■ **Task details**: Convert the material from the line containing "Image resolution: width=1171" through the end of the material, inclusive, into a two-column CSV with the headers request and coordinates: one row per request, each field quoted, line breaks replaced by spaces, and pictures omitted.

━━━ Given records ━━━

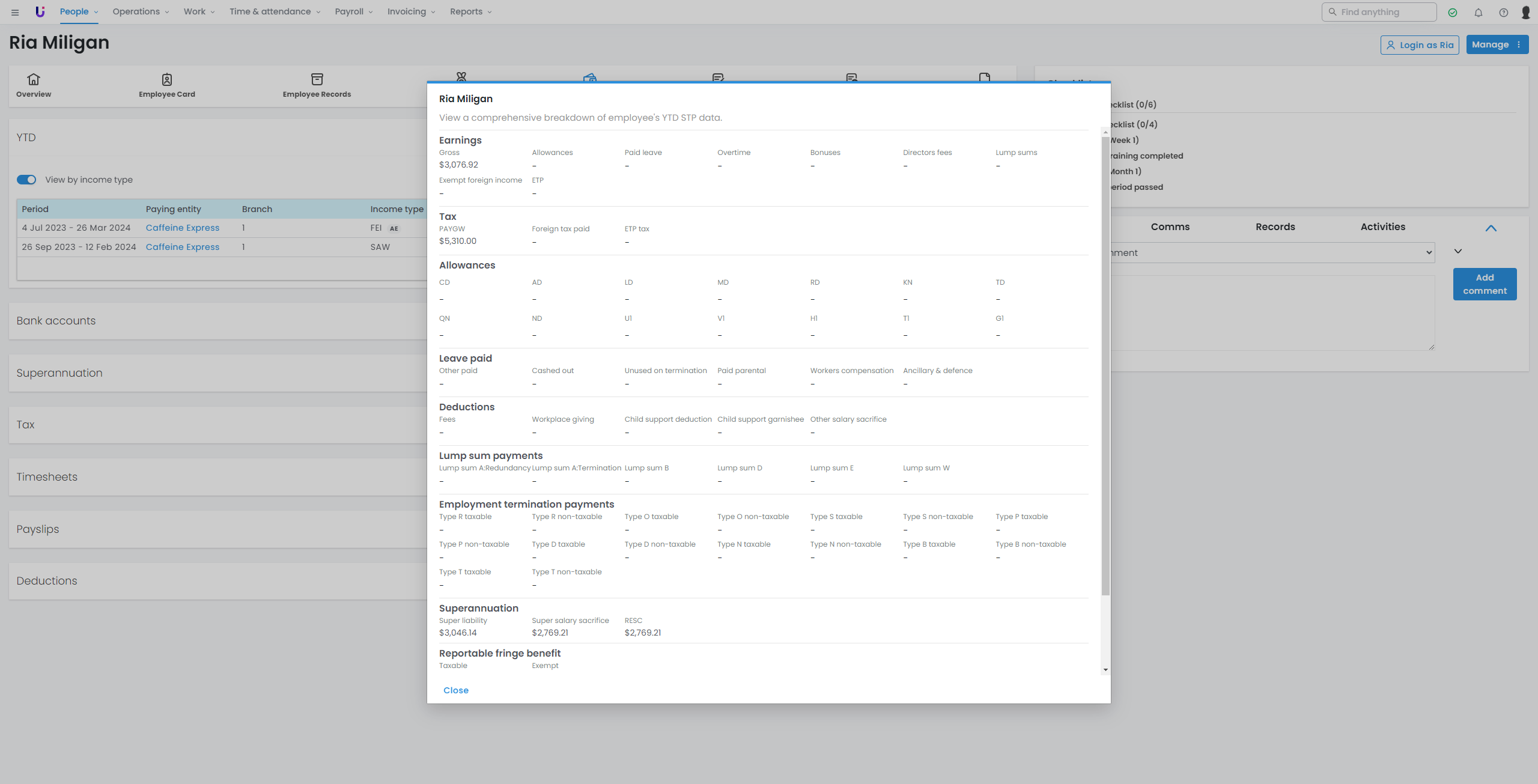Open the Caffeine Express link in first row
The width and height of the screenshot is (1538, 784).
[x=183, y=228]
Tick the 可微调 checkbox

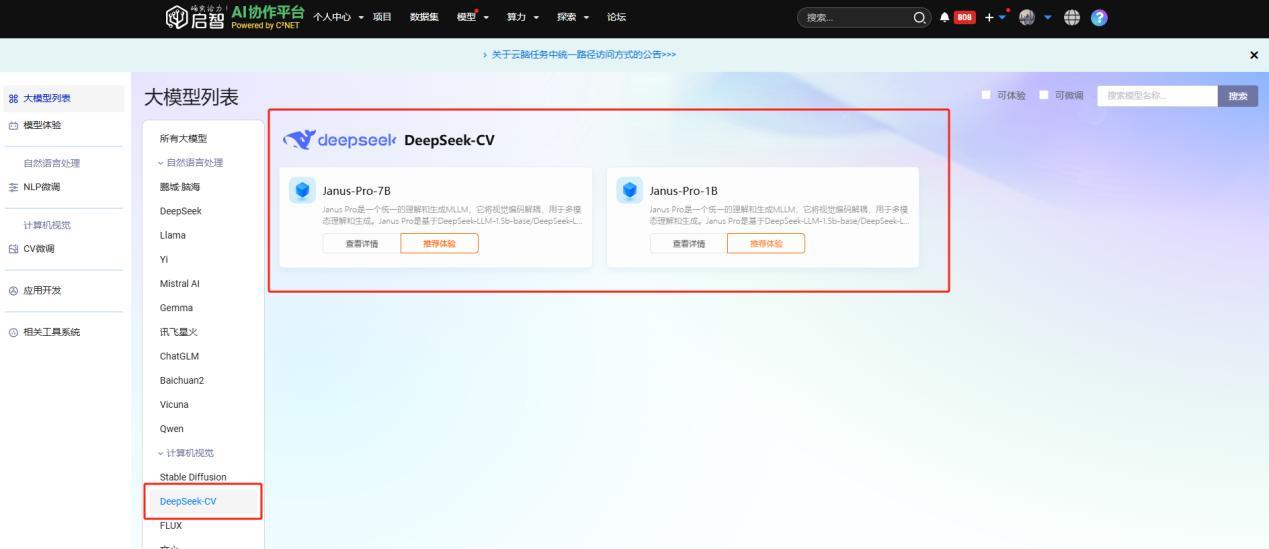[x=1043, y=96]
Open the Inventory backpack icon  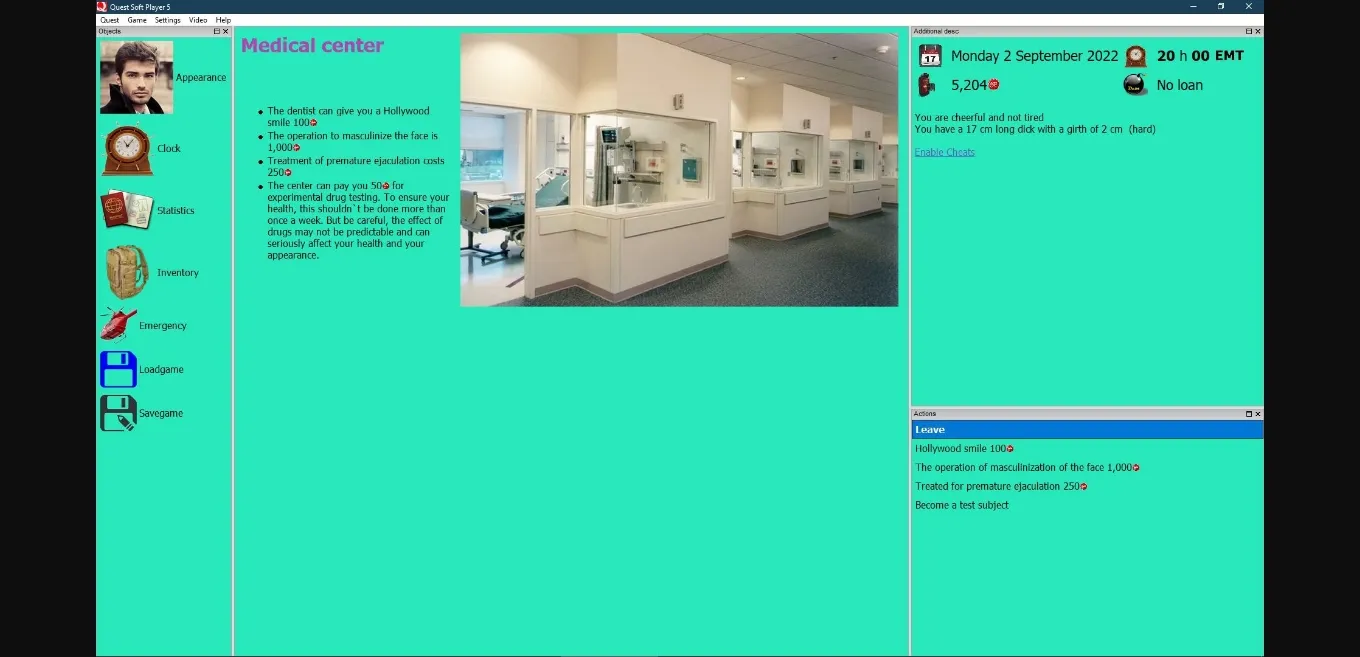pyautogui.click(x=127, y=272)
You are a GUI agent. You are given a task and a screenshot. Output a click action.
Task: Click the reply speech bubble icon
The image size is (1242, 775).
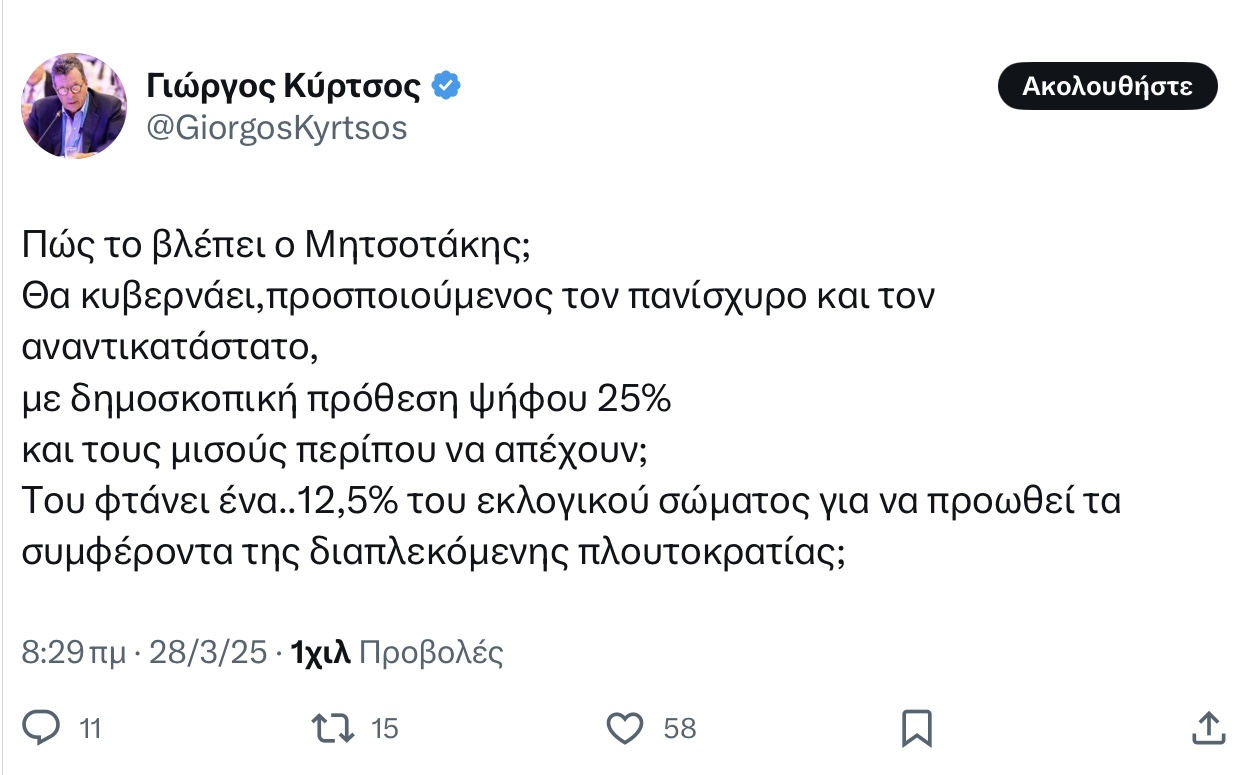point(42,728)
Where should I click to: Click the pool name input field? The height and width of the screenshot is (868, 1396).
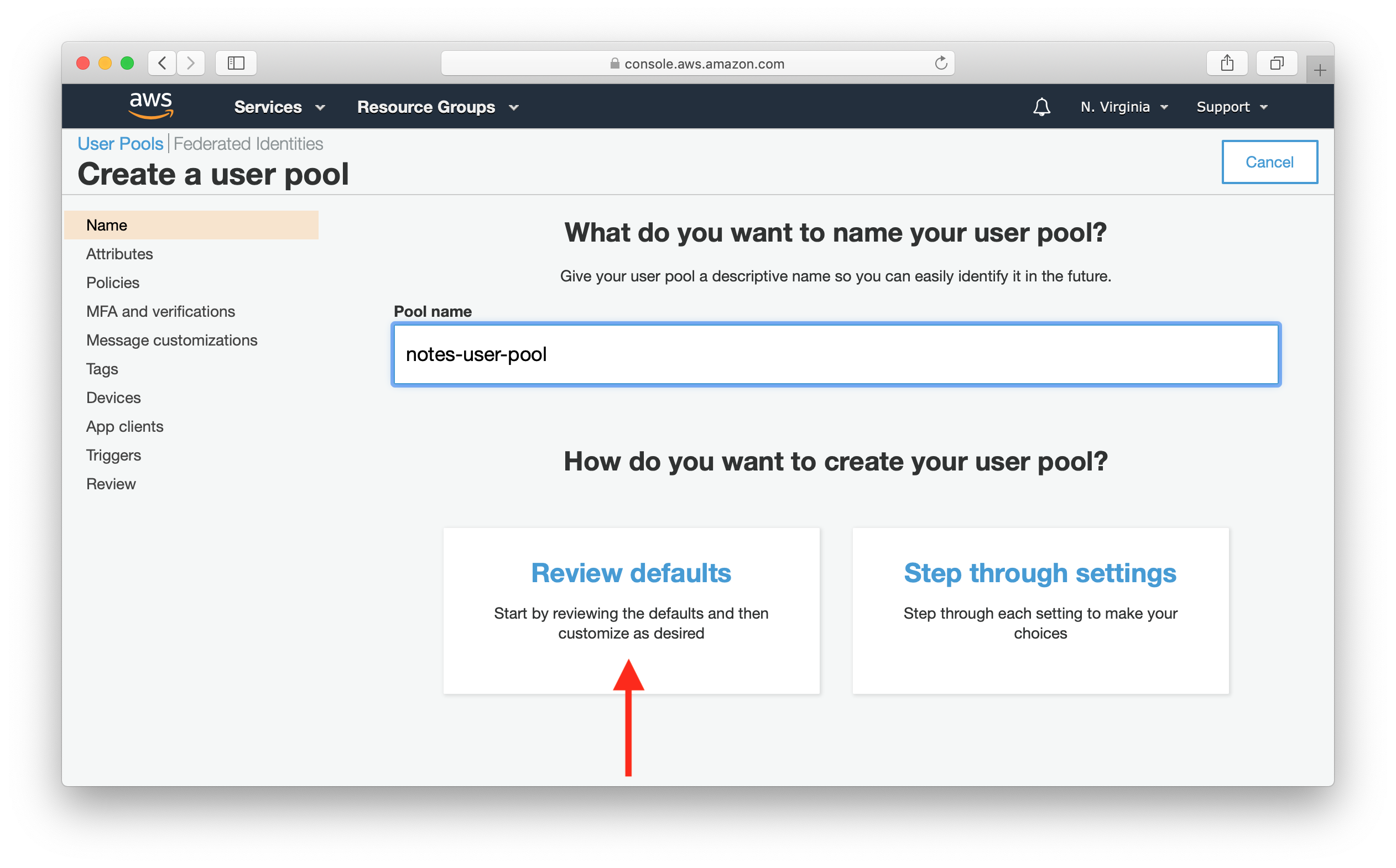tap(837, 353)
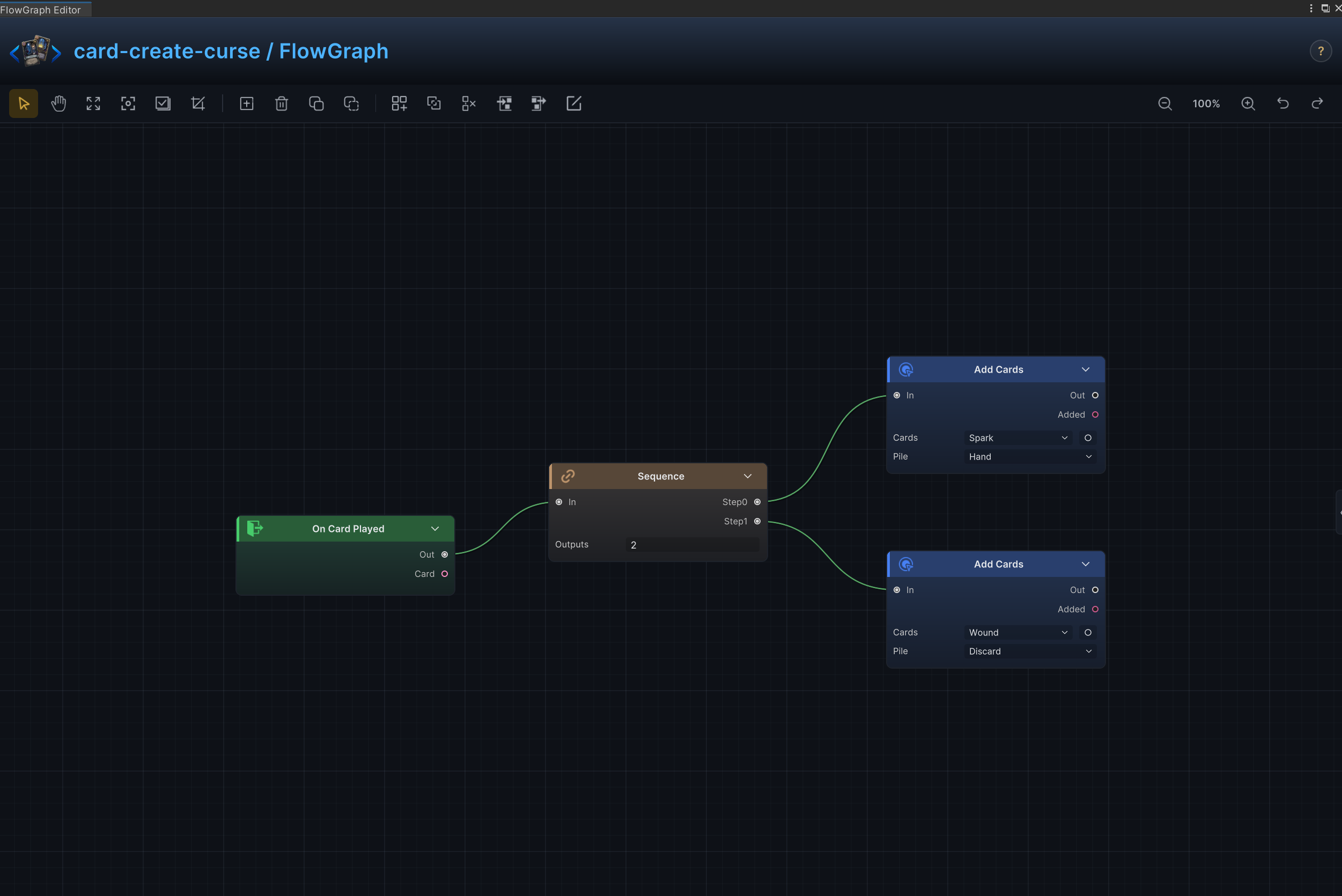Viewport: 1342px width, 896px height.
Task: Click the redo arrow icon
Action: (1317, 103)
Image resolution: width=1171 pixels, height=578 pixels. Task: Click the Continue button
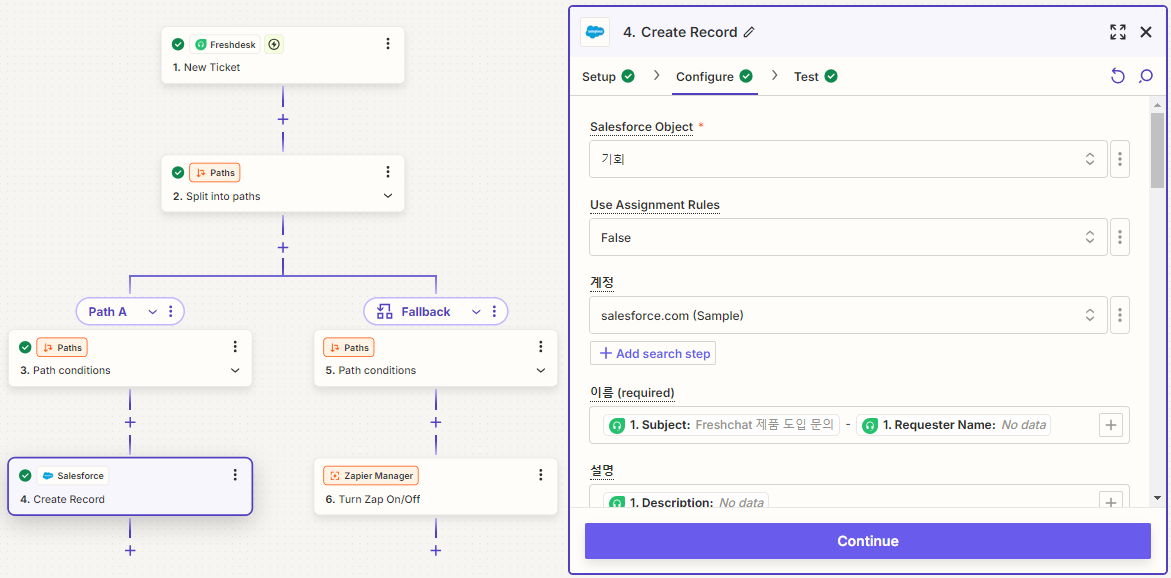point(867,541)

━━━

■ **Output**:
request,coordinates
"Image resolution: width=1171 pixels, height=578 pixels. Task: Click the Continue button","point(867,541)"